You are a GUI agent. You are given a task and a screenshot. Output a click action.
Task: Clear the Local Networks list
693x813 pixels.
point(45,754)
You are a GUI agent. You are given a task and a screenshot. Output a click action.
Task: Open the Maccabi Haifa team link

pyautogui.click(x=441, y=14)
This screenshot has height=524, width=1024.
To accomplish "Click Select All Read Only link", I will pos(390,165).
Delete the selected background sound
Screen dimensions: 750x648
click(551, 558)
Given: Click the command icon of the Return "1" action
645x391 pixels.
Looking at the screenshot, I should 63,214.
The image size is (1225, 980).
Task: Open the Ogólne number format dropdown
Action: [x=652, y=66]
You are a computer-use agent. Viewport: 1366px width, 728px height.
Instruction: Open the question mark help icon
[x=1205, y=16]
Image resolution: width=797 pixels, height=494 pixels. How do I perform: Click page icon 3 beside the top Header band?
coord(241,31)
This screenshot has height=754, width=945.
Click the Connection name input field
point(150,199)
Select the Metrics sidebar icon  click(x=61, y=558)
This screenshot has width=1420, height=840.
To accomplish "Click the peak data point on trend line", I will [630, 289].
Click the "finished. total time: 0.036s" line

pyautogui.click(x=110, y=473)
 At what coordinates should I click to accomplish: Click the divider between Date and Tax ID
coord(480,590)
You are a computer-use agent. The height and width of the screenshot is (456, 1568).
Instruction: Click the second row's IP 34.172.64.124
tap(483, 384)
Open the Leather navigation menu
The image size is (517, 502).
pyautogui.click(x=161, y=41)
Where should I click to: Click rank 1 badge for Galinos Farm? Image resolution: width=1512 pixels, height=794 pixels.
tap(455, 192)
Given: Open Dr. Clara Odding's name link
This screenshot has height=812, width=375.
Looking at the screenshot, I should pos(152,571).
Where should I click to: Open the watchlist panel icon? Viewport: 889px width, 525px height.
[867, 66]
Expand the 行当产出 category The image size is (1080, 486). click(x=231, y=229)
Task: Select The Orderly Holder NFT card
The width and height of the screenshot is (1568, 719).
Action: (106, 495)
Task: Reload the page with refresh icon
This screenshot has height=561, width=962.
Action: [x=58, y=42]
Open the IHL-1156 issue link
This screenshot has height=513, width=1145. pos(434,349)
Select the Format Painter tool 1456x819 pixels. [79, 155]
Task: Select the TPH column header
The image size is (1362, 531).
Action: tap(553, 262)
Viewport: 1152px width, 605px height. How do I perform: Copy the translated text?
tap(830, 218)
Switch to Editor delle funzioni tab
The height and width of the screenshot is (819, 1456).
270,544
==========
> **JOB**: Edit the rows above so that every "GUI agent" becomes "UI automation agent", leaving all other text unchanged.

> **COMPLETE RESPONSE**:
You are a UI automation agent. You are given a task and a screenshot. Output a click action.
Task: Clear the Local Networks list
693x813 pixels.
point(45,754)
You are a UI automation agent. You are given a task and a screenshot. Output a click action.
Task: Open the Maccabi Haifa team link

pyautogui.click(x=441, y=14)
This screenshot has height=524, width=1024.
To accomplish "Click Select All Read Only link", I will pos(390,165).
Delete the selected background sound
Screen dimensions: 750x648
click(551, 558)
Given: Click the command icon of the Return "1" action
645x391 pixels.
Looking at the screenshot, I should 63,214.
The image size is (1225, 980).
Task: Open the Ogólne number format dropdown
Action: [x=652, y=66]
You are a computer-use agent. Viewport: 1366px width, 728px height.
Instruction: Open the question mark help icon
[x=1205, y=16]
Image resolution: width=797 pixels, height=494 pixels. How do I perform: Click page icon 3 beside the top Header band?
coord(241,31)
This screenshot has height=754, width=945.
Click the Connection name input field
point(150,199)
Select the Metrics sidebar icon  click(x=61, y=558)
This screenshot has width=1420, height=840.
To accomplish "Click the peak data point on trend line", I will [630, 289].
Click the "finished. total time: 0.036s" line

pyautogui.click(x=110, y=473)
 At what coordinates should I click to accomplish: Click the divider between Date and Tax ID
coord(480,590)
You are a computer-use agent. The height and width of the screenshot is (456, 1568).
Instruction: Click the second row's IP 34.172.64.124
tap(483, 384)
Open the Leather navigation menu
The image size is (517, 502).
pyautogui.click(x=161, y=41)
Where should I click to: Click rank 1 badge for Galinos Farm? Image resolution: width=1512 pixels, height=794 pixels.
tap(455, 192)
Given: Open Dr. Clara Odding's name link
This screenshot has height=812, width=375.
Looking at the screenshot, I should pos(152,571).
Where should I click to: Open the watchlist panel icon? Viewport: 889px width, 525px height.
[867, 66]
Expand the 行当产出 category The image size is (1080, 486). click(x=231, y=229)
Task: Select The Orderly Holder NFT card
The width and height of the screenshot is (1568, 719).
Action: (106, 495)
Task: Reload the page with refresh icon
This screenshot has height=561, width=962.
Action: [x=58, y=42]
Open the IHL-1156 issue link
This screenshot has height=513, width=1145. pos(434,349)
Select the Format Painter tool 1456x819 pixels. [79, 155]
Task: Select the TPH column header
The image size is (1362, 531).
Action: tap(553, 262)
Viewport: 1152px width, 605px height. How do I perform: Copy the translated text?
tap(830, 218)
Switch to Editor delle funzioni tab
The height and width of the screenshot is (819, 1456).
270,544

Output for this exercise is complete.